**EXERCISE A:**
Answer these questions from the discussion notes on app growth, one per line:
(i) According to Jia, which people are more likely to accept invites?
(ii) What did Jia's team change in minifeeds that strongly affects how often people click through?
(iii) In Jason's example, what do people get when they invite more people?
**EXERCISE B:** Reproduce the passage of the discussion notes on app growth starting at "People who have" and ending at "engagement for them.".
[BEGIN SUPPLIED TEXT]
Tim: good or bad, we lost the massive growth provided by invite process. it’s not that invites are not important, but if you look at what we’ve called up there is a decision point and they can choose skip. Notifcations, it can show up without being marked as spam.

Jia: form looking at all the different channels, invites, minifeeds, minifeeds is the only way to grow it outside fo the users. form an invite perspective we’ve spent time to make sure the selection process is fairly easy. Most people call it an invite process, but it’s really a way to spread the application. if it’s an event it’s invite, but if its zombies, its a bite, or a gift a gift…
minifeeds, we’ve tried changing the graphics that accompany and has a big corollary on how often people click through. tuning the images will improve your throughput by far.
People who have 3-20 wallposts are more likely to accept invites, people with real relatoinships accept, just data to support the theory everyone has put in your head.

Jason: bonus functionality works, when you invite more people you get tickets for the daily jackpot. they designed for daily engagement, the jackpot goes up every day, it’s good facebook measures engagement for them.
[END SUPPLIED TEXT]
[BEGIN DATA BLOCK]
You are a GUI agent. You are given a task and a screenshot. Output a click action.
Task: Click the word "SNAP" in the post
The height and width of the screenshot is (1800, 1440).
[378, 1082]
[END DATA BLOCK]
**ANSWER A:**
(i) People who have 3-20 wallposts.
(ii) The graphics that accompany them.
(iii) Tickets for the daily jackpot.

**ANSWER B:**
People who have 3-20 wallposts are more likely to accept invites, people with real relatoinships accept, just data to support the theory everyone has put in your head.

Jason: bonus functionality works, when you invite more people you get tickets for the daily jackpot. they designed for daily engagement, the jackpot goes up every day, it’s good facebook measures engagement for them.